Nos finais da década de 60 realizou-se o filme As Sandálias do Pescador, protagonizado por Anthony Quinn, baseado num romance com o mesmo nome e escrito uns anos antes por Morris West. O romance nunca li, mas o filme vi várias vezes, ainda que já não recorde bem quando o vi pela última vez. Lembro-me também que o filme ganhou uma aura de premonitório com a eleição de João Paulo II, já que contava a história de um cardeal soviético fictício, Kiril Lakota (ainda que baseado noutro bispo Lakota que morreu no Gulag para onde foi enviado pelos bolcheviques) que é surpreendentemente eleito Papa em plena Guerra Fria. Não querendo retirar mérito a Morris, cujo argumento exigia a eleição de um bispo oriundo do Bloco de Leste para um cargo que há mais de quatro séculos vinha sendo exercido exclusivamente por italianos, a verdade é que essa é a única coincidência entre a personalidade de João Paulo II e o personagem que Anthony Quinn interpretou magistralmente uma década antes. Lakota era o ideal que muitos católicos ocidentais esperavam ansiosamente ver na Cadeira de Pedro nessa década de 60 do Vaticano II. Talvez não seja coincidência que esse estilo só tenha chegado com Francisco, o primeiro Papa eleito que não participou directamente no Concílio. Bernoglio pareceu-se muito mais a Kiril Lakota que os seus antecessores.

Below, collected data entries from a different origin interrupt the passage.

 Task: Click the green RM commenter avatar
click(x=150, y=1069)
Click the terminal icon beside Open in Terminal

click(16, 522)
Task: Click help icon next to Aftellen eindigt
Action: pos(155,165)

No filme, Lakota, mais tarde Papa Cirilo, era um peixe fora de água na cultura do Vaticano. Era um homem simples, com fortes alicerces teológicos que, paradoxalmente, o submergiam em dúvidas quando confrontado com a necessidade de agir. Isto porque, para ele, a necessidade de agir correctamente o fazia questionar permanentemente a validez da teologia recebida. Entendia que a Ética era, em primeiro lugar, a faculdade de actuar bem e só depois uma teoria que pode ser deduzida de princípios abstractos. Se a isto se acrescenta uma humildade e pobreza voluntária e quotidiana e a presunção aceite, plena e conscientemente, de que Deus o encarregou de uma missão que passa por melhorar a vida material e espiritual da humanidade temos, nada mais e nada menos, que o Papa Francisco. A única e grande diferença foi que Cirilo sofreu a iniquidade do Comunismo enquanto Francisco pareceu estar atraído por ele. Em sua defesa deve ser dito que a Ditadura que conheceu de perto foi a dos militares argentinos e que sempre desconfiou mais das bondades do socialismo real dos Kirchner do que confiou nas teóricas de Marx.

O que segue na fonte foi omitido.